=== Begin Enclosure ===

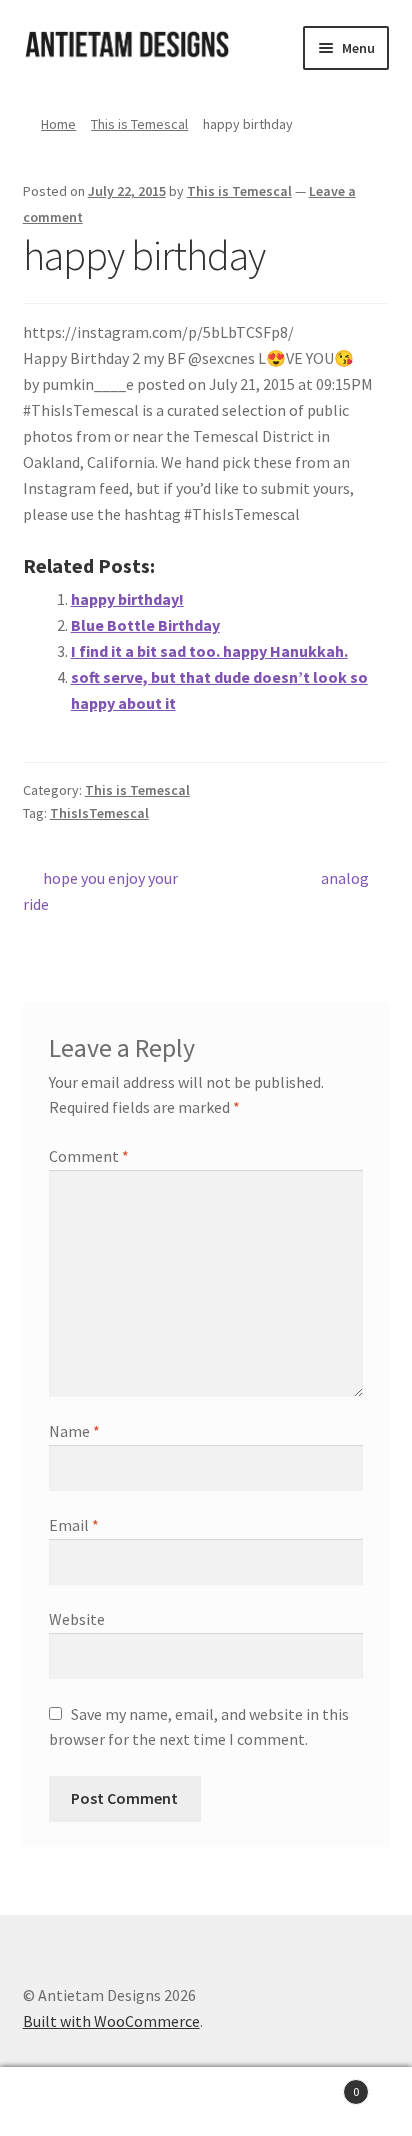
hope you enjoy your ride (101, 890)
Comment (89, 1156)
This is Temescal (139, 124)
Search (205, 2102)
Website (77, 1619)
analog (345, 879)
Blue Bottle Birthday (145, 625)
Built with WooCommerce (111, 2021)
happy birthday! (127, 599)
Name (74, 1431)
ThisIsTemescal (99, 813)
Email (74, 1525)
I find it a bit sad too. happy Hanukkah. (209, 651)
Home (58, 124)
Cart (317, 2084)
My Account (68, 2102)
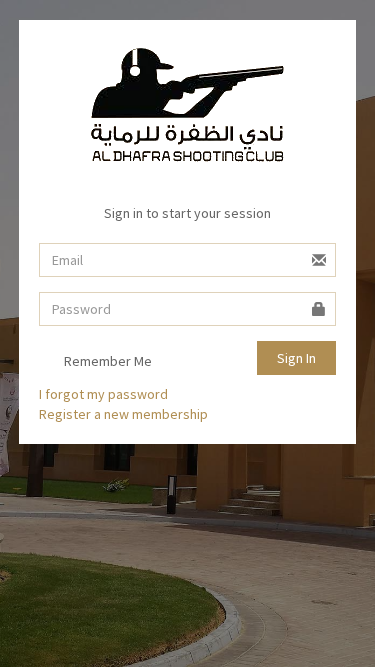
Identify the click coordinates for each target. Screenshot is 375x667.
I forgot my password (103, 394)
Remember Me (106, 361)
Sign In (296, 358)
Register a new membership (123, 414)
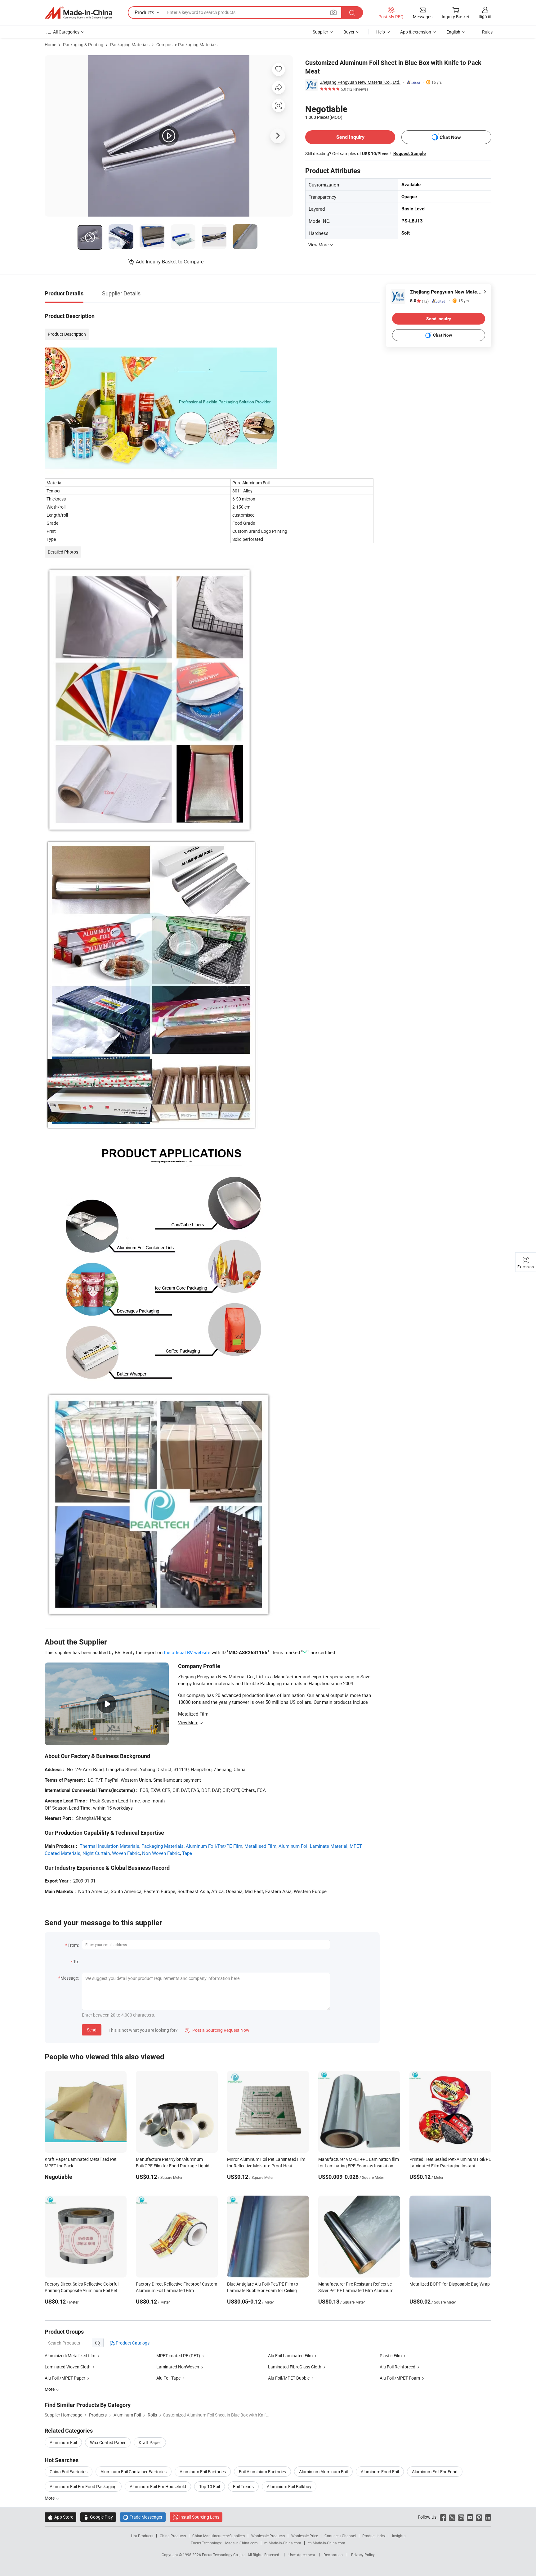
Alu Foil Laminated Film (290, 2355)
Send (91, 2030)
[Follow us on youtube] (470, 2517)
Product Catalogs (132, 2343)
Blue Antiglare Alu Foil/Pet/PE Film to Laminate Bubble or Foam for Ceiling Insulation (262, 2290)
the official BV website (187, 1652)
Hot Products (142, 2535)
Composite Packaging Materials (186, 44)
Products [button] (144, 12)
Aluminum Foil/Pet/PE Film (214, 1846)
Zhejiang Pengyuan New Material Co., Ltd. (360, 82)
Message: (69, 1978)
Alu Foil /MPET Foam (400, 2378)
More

=== End Enclosure ===

WHAT TO WORK ON
Your answer must consist only of the lines from the one containing "Aluminum Foil/Pet/PE Film (214, 1846)" through the last line of the data above, both included, exactly as written.

TASK RESPONSE
Aluminum Foil/Pet/PE Film (214, 1846)
Zhejiang Pengyuan New Material Co., Ltd. (360, 82)
Message: (69, 1978)
Alu Foil /MPET Foam (400, 2378)
More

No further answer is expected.